We operate in a dynamic environment with cyclical occurrences and reasonably predictable events. Each cycle triggers different behavioural responses from clients, and the choice of instruments depends on the parameters favoured by the cycle. For example, as the earnings season approaches, investment-savvy clients seek market intelligence to enable them take strategic positions in stocks that have demonstrated potential for significant returns whilst employing strategies to hedge against downside risk. During this season, there is a high demand for equities. This ramps up activities for equities trading and complimentary capital market activities, as investors seek positions in stocks with sound fundamentals and good dividend-paying history with a view to maximize returns. In recent times, there has also been a surge in demand for treasury instruments as investors take advantage of the high interest rates. However, our corporate finance, project finance, and advisory activities are all year-round engagements since companies are constantly going through restructuring or raising funds. Our consultancy and training services, particularly risk management, and asset-management services are also year-round.
May. 12, 2019
Group CEO, Kedari Capital
Managing Director, Eczellon Capital
Our services are in two main divisions of corporate finance and advisory services. Corporate finance involves everything to do with financing and raising capital and is divided into capital markets and corporate finance. Teams working on the former deal with raising finance in Nigerian capital markets and across Africa. We have assisted governments and corporations on debt issues, be it new issues or restructuring of existing notes, and have advised on various equity issues for corporate businesses, including public offerings, both initial and follow, and private placements. The other division deals with private project financing and structured finance. Meanwhile, the advisory services division is grouped into financial advisory and business advisory services. We have advised and helped clients execute strategic initiatives such as mergers and acquisitions, capital restructuring, and many other initiatives to reposition themselves and enhance performance. Though we are sector agnostic, in recent times our transactions have been skewed to a few sectors. Since 2016, for example, we have been engaged in public sector and PPP capital market issues. In the corporate private sector, we have had mandates in automotive manufacturing, financial services, oil and gas, power, and education.

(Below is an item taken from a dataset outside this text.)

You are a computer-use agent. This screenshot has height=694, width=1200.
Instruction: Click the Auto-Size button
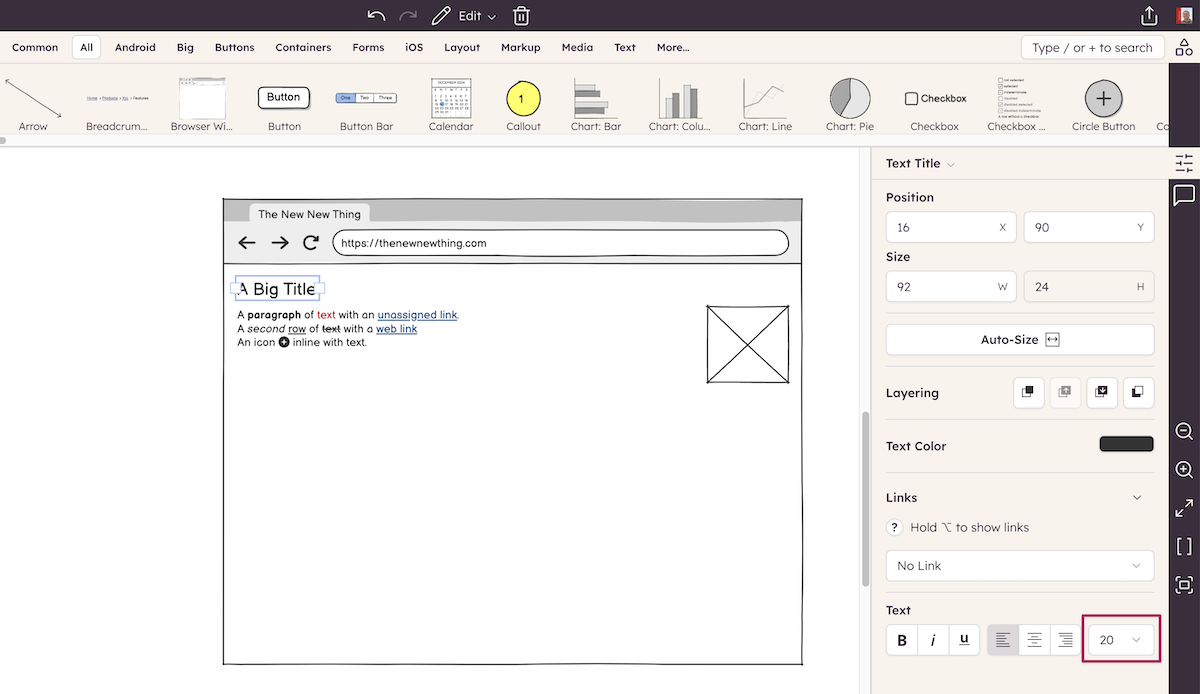pyautogui.click(x=1019, y=340)
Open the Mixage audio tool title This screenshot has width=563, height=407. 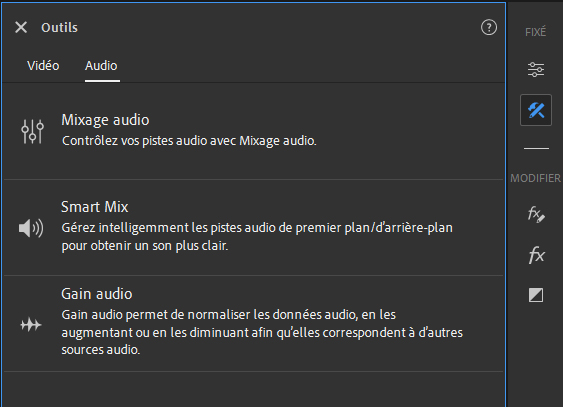105,120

Managing Partner & Co-Founder, Verod Capital
Verod is a private equity firm investing predominantly in SMEs in Nigeria and Ghana. We started about 10 years ago and have made close to 16 investments to date and aggregate our investments in portfolios or funds. Our first portfolio has a vintage of 2008, and by 2013 we had invested in eight companies at a total of USD50 million. In 2014, we raised our first institutional fund, the Verod Growth Capital Fund II, which had commitments of about USD115 million. We have invested significantly across the consumer goods space as well as the education, healthcare, manufacturing, financial services, and agribusiness sectors. We invest in bread and butter consumer products and sectors that touch everyday Nigerian and Ghanaian consumers. We do not invest in areas such as oil and gas, which are significantly larger transactions and involve a commodity risk. Nor do we invest in real estate, a different asset class. We have been particularly active in education, where we have invested in K-12 schools in Nigeria and a university in Ghana, which also includes investing in teachers and professors. We have also invested in pharmaceuticals.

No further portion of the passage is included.